Miguel Ángel Sanz Loroño
Doctor en Historia y profesor de filosofía
 
 

Isabel Díaz Ayuso se despacha con la soberbia castiza del Madrid cortesano. Chusquera de la política, se comió el cursus honorum pepero a dos manos sin despuntar demasiado, hasta que, carambolas de la vida, alcanzó la presidencia. Si lo de Esperanza Aguirre fue trágico para la democracia madrileña, lo de Isabel Díaz Ayuso tiene pinta de farsa, pero no menos dramática. Ya se dirija al Madrid de sus entretelas, ya a esas provincias que abrazan a la capital del reino, Díaz Ayuso habla con la suficiencia de haberse arrimado al lado más sombrío de la Historia. En su boca de luchadora por la libertad de mercado, las falacias se disparan como pelotas de goma. Ahora le ha tocado el turno a la más gruesa, la del falso dilema, pues las elecciones del 4 de mayo, dice, son un plebiscito entre el socialismo y la libertad. O el caos o yo, añaden sus consejeros áulicos. Ahí es nada.

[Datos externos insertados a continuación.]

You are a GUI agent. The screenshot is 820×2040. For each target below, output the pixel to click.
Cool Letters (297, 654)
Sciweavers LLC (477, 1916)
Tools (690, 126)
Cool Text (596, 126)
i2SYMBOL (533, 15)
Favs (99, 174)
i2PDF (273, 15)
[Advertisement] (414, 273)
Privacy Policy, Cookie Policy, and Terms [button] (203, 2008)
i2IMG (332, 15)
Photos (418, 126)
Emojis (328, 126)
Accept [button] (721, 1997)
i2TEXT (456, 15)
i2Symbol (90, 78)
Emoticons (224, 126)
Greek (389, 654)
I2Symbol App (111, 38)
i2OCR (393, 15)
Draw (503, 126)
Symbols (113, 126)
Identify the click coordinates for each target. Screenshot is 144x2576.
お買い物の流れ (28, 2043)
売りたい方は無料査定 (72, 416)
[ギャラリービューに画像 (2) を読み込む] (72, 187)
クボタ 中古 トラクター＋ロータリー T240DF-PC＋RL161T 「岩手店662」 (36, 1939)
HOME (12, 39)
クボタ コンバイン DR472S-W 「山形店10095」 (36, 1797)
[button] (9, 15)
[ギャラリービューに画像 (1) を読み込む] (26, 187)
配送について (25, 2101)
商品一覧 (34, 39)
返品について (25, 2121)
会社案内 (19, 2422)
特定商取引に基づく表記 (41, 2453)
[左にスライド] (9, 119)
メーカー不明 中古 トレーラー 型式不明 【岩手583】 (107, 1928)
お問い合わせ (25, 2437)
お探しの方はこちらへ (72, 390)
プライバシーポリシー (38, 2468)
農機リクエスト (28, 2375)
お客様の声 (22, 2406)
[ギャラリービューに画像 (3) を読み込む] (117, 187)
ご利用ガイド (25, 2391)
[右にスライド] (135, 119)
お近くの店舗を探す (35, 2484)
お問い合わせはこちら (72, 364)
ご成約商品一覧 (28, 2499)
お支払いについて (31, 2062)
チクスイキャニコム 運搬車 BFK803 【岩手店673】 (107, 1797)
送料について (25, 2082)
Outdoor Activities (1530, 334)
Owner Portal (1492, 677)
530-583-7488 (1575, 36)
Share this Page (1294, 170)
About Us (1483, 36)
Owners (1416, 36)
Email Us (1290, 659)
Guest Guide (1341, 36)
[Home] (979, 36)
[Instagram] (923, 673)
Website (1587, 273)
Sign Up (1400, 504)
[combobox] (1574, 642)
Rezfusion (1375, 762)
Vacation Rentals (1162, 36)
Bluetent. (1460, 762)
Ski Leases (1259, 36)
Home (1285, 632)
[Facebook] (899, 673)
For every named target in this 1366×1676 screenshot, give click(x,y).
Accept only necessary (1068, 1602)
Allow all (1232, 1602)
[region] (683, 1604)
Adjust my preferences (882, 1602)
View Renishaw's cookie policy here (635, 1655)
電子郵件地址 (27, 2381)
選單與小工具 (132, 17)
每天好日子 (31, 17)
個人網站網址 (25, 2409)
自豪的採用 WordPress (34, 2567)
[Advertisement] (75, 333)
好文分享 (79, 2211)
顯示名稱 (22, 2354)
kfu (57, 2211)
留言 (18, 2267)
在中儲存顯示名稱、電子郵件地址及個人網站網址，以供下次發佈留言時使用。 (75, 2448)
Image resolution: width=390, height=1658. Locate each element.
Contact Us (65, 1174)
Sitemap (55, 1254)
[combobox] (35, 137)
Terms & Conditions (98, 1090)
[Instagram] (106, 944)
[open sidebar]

Si desde provincias su estilo hiperbólico provoca cierta vergüenza ajena, es innegable que en el Madrid cortesano engancha. Sus palabras gruesas, que ella confunde con trascendentales, solo es posible dispararlas gracias a la nula relación que guarda el discurso de la derecha con la realidad de las cosas. En su retórica huele a napalm por la mañana, es decir, a Guerra Fría rediviva. Para esta Agustina de Chamberí, que no quiere que la Almudena sea comunista, las palabras significan lo que ella quiere que signifiquen. Por eso el socialismo, no digamos ya el comunismo, es muerte, y la libertad es libertad de consumo y mercado, y punto. O libertad de negocio o gulag en Calamocha, sentencia con su timbre soliviantado por la gravedad de lo que sale por su boca o por el tamaño de la sandez que espeta. O quizá, simplemente, porque habla hechizada por un espectro del pasado, el de la Guerra Fría, y una sombra, la del muro de Berlín, que sigue a día de hoy condicionando nuestro vocabulario y nuestras vidas.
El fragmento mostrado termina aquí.